Yazılı Talep A:
Listede "Task: Click the Print icon in right toolbar" ifadesini içeren satırdan "coord(400,211)" ifadesini içeren satıra kadar (bu satır da dahil) olan satırları, boş satırları atlayarak "Sıra" ve "Satır" sütunlarından oluşan bir Markdown tablosuna dönüştür. Resimleri yanıta koyma.

Sayfa Alıntısı:

▬▬▬

Bu bahsettiğimiz röportajın tarafı olan Yazarlarımız beni anlayamaz, anlamak da istemez diye düşünüyorum! Onlar bakın röportajlarında(!), kendilerine has berbat dünyalarının efkârını, inançlarındaki tereddütlerini tebliğ edercesine neler söylüyorlar…iyi bakın. “Sen nelerden bahsediyorsun be adam! Bak bizim dünya çapında meşhur yazarlarımız nelerden bahsediyor. Onları dinle. Siz “Manisa Denge” gazetesi ve filan yazar… sizin esaminiz okunmaz. Biz çok şöhretli ve etkili, yetkililer olarak daha önemli meselelerden bahsedeceğiz. Bizi dinleyin…” diyor ve bütün inançsızların temel aldıkları ilim yoksunu, ispatı imkânsız, tarihi hile ve sahte delillerle (!) lekeli sapkın Darvin ve Evrim fikrini de sorguluyor ayaklarıyla, araya sıkıştırıveriyorlar…..
…..DARWİN’DEN BİR SANİYE ÖNCESİNDE NE OLDU
Darwin’in Evrim Teorisi’ni sıkı bir şekilde savunuyorsunuz ama orada da hep bir sorunuz var. Darwin’den bir saniye öncesi neydi?
“Onu bilseydim, bambaşka bir kitap yazardım.”
- Öyleyse Darwin’in anlattığı ne? Önemi ne?“ Darwin, bu topun nasıl yuvarlanmaya başladığını anlatıyor. Ama ondan öncesini bilemeyince, Tanrı işin içine giriyor. Mesela eski insanlar yanardağın nasıl patladığını bilemiyordu. O zaman bir Tanrı’yla açıklıyorlardı.”
Kitapta “Boşlukların tanrıları” dediğiniz şey mi?“ Evet. Anlayamadığımız, boş kalan her alan için bir TANRI vardı. Ama sonra ne oldu? Bilim geldi ve dedi ki GÜNEŞ doğuyor çünkü şundan şundan. Yanardağ patlıyor, çünkü şundan şundan.”
Sonra ne oldu? “Sonra bilim açıkladıkça, boşluklar doldu ve tanrılar da tek tek yok oldu. Çünkü artık güneş tanrısına, deniz tanrısına ihtiyaç kalmadı. İnsan Ay’a bile gittiğine göre, bir Ay tanrısına ihtiyacımız var mı?”……..

▬▬▬

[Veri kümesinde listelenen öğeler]
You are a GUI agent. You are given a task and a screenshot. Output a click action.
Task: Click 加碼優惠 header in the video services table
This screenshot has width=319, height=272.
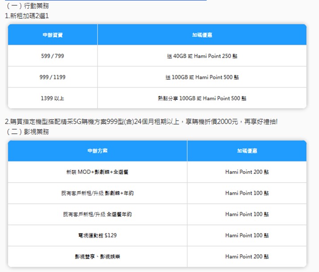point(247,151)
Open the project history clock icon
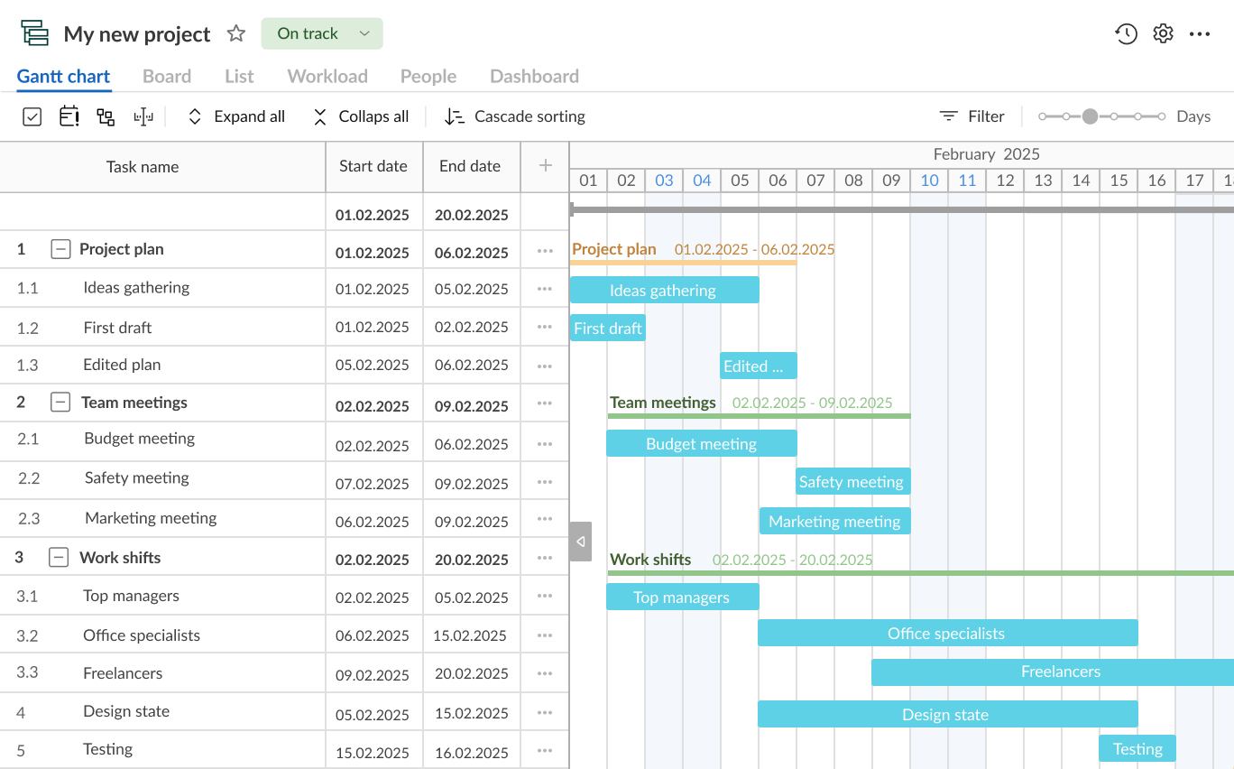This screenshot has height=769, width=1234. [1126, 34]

▬▬▬

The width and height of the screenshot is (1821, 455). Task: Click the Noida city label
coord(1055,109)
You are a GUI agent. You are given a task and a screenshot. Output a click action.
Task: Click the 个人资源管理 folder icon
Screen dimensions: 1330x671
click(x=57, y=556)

▬▬▬

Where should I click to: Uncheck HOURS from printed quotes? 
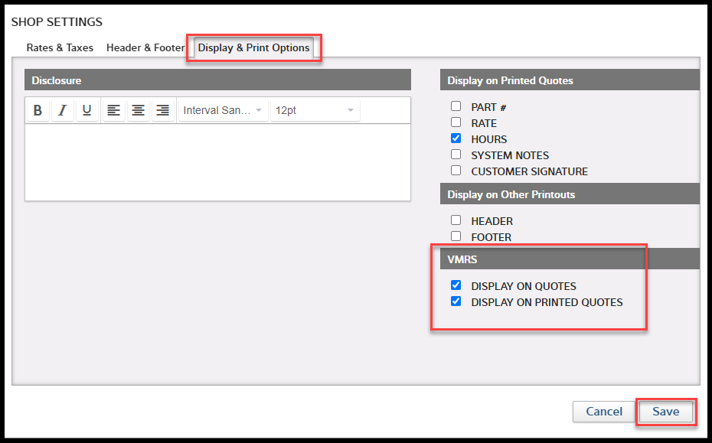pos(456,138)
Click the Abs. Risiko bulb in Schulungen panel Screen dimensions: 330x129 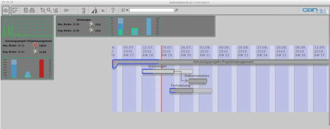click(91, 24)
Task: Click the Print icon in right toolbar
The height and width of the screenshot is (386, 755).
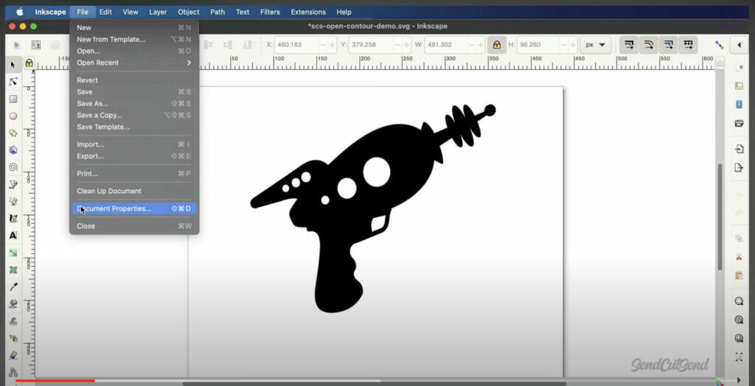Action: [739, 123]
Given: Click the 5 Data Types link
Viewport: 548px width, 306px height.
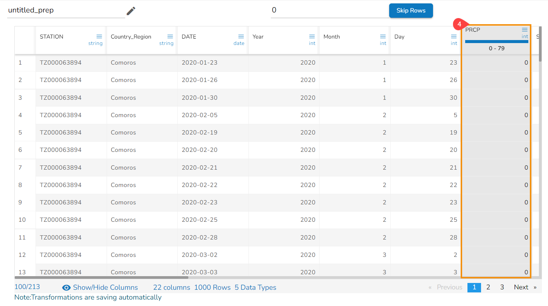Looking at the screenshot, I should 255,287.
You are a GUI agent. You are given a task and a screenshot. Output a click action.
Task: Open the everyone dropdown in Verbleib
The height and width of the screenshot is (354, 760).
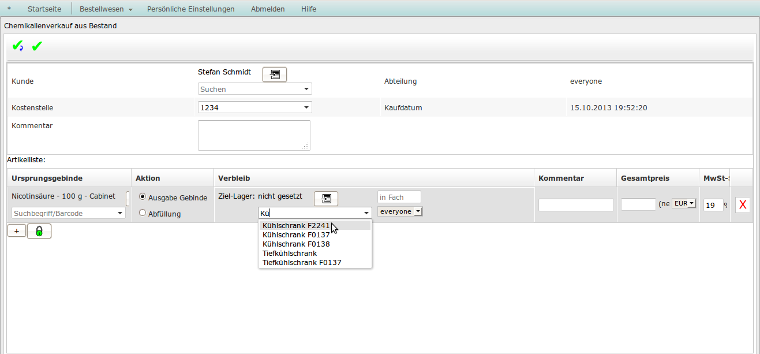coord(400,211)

▬▬▬

Yazılı Talep B:
Darwin ve evrim teorisi üzerine yazıyı kaldığı yerden sürdür.

Nihai Sonuç A:
| Sıra | Satır |
|---|---|
| 1 | Task: Click the Print icon in right toolbar |
| 2 | The height and width of the screenshot is (386, 755). |
| 3 | Action: [739, 123] |
| 4 | Given: Click the 5 Data Types link |
| 5 | Viewport: 548px width, 306px height. |
| 6 | Looking at the screenshot, I should 255,287. |
| 7 | You are a GUI agent. You are given a task and a screenshot. Output a click action. |
| 8 | Task: Open the everyone dropdown in Verbleib |
| 9 | The height and width of the screenshot is (354, 760). |
| 10 | coord(400,211) |

Nihai Sonuç B:
Burada da biraz durun bakalım! Olay sizin dediğiniz kadar basit değil. Öyle meydanı boş sanıp atıp tutmayın beyler.
Bir anda Büyük Patlama dediğiniz bir patlama ile on üzeri yetmiş dokuz atom oluşacak(!) ve onlardan da bütün mucizevî bütün varlıklar birden ortaya çıkıverecekler(!)…Hem de bir faili, öznesi olmadan! Buna sizin gibiler dışında ne kadar insan inanır acaba? İnananların da ne kadarı akılla, kalple mutmain olur? Bir domuz dişini işleyip, bir kuru kafaya uydurmaya neden cüret ettiler bu arkadaşlarınız olan Darvinciler. Maymun gelişmek isteyecek, kuyruğu yıllarca kısalacak, vücudunu kaplayan tüyleri gittikçe azalacak. Asırlar geçecek kuyruksuz(!), tüyleri sadece belli yerlerinde kalan(!) torunları(!) insanlara dönüşecek! Peki, asırlar geçti, insan oluştu(!) diyelim! …Hani ara mahluklar,,, Tüyü azalmış maymunlar, daha da azalmış örnekler…Kuyruğu biraz kısalmış, biraz daha kısalmış, bir tutam kuyruğu kalmış maymunlar? Hala maymunlar ve hala insanlar kendi asli şekilleriyle yaşıyor. Bir tek insana dönüşmüş olduğuna inanan Darvin ve evrimciler insan kılığında, ama maymun idraksizliğinde hayata devam ediyorlar(!)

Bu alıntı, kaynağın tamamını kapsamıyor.